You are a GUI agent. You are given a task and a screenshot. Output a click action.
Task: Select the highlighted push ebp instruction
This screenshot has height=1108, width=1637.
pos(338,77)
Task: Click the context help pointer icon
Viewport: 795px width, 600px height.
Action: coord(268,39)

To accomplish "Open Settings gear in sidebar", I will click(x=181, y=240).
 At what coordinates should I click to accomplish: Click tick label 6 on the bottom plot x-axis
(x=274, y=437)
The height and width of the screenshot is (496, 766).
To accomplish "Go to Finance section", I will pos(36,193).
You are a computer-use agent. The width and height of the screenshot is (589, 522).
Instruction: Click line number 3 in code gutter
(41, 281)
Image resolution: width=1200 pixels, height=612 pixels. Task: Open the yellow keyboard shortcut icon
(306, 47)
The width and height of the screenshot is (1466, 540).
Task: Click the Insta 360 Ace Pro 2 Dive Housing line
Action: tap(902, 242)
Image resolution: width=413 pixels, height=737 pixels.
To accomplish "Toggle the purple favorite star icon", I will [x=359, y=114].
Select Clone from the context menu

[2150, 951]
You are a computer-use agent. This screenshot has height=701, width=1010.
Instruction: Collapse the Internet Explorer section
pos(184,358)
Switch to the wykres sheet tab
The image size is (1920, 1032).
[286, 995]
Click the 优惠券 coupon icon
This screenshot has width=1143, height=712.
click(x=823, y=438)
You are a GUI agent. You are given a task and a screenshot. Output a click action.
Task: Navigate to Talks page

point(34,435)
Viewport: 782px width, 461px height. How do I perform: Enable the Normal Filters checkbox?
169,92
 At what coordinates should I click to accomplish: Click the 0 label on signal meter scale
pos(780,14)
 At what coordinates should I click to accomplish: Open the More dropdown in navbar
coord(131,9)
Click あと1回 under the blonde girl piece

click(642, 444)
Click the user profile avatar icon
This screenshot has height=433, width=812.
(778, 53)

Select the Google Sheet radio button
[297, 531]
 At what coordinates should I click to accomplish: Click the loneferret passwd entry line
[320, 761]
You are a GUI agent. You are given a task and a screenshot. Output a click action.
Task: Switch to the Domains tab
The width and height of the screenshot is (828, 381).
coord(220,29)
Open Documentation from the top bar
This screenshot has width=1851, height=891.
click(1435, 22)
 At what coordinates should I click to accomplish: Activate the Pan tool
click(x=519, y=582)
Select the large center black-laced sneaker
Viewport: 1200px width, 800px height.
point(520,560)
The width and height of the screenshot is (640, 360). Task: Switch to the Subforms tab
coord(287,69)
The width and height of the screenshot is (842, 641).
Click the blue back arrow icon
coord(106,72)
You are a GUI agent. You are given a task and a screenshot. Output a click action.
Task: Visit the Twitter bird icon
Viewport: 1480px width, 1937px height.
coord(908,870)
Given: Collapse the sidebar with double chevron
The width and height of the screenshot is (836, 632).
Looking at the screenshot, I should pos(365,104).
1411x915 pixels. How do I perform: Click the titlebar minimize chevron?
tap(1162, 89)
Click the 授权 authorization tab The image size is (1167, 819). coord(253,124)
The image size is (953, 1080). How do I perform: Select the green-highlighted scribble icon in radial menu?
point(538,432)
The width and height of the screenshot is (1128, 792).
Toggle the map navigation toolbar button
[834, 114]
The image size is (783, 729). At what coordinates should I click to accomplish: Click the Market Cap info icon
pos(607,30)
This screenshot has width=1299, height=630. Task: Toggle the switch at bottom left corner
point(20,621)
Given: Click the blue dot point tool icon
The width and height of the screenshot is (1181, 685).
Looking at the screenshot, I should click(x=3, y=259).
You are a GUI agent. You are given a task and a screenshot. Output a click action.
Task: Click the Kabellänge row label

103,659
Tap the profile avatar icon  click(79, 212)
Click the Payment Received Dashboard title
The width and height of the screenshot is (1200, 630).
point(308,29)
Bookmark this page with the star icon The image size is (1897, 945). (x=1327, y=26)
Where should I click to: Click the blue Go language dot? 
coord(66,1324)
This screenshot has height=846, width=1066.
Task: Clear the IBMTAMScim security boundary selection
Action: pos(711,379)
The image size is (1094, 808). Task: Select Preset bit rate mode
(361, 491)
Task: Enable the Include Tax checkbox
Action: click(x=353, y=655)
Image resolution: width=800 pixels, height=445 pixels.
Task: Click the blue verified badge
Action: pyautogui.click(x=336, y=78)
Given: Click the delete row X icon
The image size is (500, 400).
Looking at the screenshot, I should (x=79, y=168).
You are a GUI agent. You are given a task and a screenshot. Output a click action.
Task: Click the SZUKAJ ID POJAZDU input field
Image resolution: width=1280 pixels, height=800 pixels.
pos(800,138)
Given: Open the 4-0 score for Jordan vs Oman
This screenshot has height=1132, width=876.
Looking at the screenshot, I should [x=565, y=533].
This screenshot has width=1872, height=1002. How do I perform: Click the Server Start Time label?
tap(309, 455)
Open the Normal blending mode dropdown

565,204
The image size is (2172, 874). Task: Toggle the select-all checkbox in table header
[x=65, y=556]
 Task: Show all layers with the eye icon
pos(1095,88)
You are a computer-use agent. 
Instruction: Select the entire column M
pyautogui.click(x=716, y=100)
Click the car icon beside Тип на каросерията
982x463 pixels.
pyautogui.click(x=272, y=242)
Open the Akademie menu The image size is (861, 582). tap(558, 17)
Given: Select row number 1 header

* Exercise
Copy each line containing the word "sidebar" from the data.

* Response area
To accomplish "Open Settings gear in sidebar", I will click(x=181, y=240).
Given: Collapse the sidebar with double chevron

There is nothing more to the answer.